The documents would have been used to support Microsoft in its two-day compliance hearing, which will determine if the company must pay a 2 million euro daily fine dating back to December 15, 2005. This means the company could owe several hundred million euros in fines when a decision is handed down next week.

December 15 had been chosen because that is the deadline by which Microsoft was supposed to have complied with the Commission's decision and applied all remedies.

As the proceedings opened Thursday, the Commission accused the Redmond company of turning the case into a "media exercise."

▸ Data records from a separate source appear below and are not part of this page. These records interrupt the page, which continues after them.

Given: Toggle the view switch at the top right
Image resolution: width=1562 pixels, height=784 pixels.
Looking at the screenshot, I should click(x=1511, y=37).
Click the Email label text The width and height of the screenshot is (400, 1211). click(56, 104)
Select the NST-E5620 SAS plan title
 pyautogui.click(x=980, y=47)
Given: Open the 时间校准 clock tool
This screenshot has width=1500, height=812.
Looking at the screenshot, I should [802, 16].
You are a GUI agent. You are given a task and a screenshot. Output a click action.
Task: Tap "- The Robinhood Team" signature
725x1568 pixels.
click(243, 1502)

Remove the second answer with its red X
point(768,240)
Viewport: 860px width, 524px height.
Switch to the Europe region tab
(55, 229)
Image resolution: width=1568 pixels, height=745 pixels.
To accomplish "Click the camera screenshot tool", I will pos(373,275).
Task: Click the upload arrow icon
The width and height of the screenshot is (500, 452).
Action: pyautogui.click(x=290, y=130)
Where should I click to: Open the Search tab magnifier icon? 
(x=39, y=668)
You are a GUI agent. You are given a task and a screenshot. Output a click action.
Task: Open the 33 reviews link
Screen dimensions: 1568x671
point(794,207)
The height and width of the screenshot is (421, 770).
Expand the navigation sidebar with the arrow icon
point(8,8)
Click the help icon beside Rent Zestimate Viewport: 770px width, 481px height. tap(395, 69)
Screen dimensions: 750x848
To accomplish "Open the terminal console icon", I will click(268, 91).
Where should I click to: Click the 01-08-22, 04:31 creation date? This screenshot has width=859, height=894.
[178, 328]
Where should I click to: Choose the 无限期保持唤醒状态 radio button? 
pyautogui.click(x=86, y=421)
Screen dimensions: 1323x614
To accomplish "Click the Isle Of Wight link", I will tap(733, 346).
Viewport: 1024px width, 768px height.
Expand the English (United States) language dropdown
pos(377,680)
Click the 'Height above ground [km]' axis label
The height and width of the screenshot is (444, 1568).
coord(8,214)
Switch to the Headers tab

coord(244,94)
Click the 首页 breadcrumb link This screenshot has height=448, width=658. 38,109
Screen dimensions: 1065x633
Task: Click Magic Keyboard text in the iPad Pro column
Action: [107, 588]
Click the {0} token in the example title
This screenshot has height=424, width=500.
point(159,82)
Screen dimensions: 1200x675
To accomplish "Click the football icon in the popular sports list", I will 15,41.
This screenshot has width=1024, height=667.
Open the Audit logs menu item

Microsoft's frequent statements and comments regarding the case, as well as the hearing itself, were only to distract from the facts itself in an attempt to win in the court of pubic opinion, Commission lawyers say. Microsoft had also attempted to open the hearing to the public, something the agency's rules prohibit.

For its part, Microsoft says it is willing to do more to appease the EU, but asked for clearer instructions and said fines were not the answer.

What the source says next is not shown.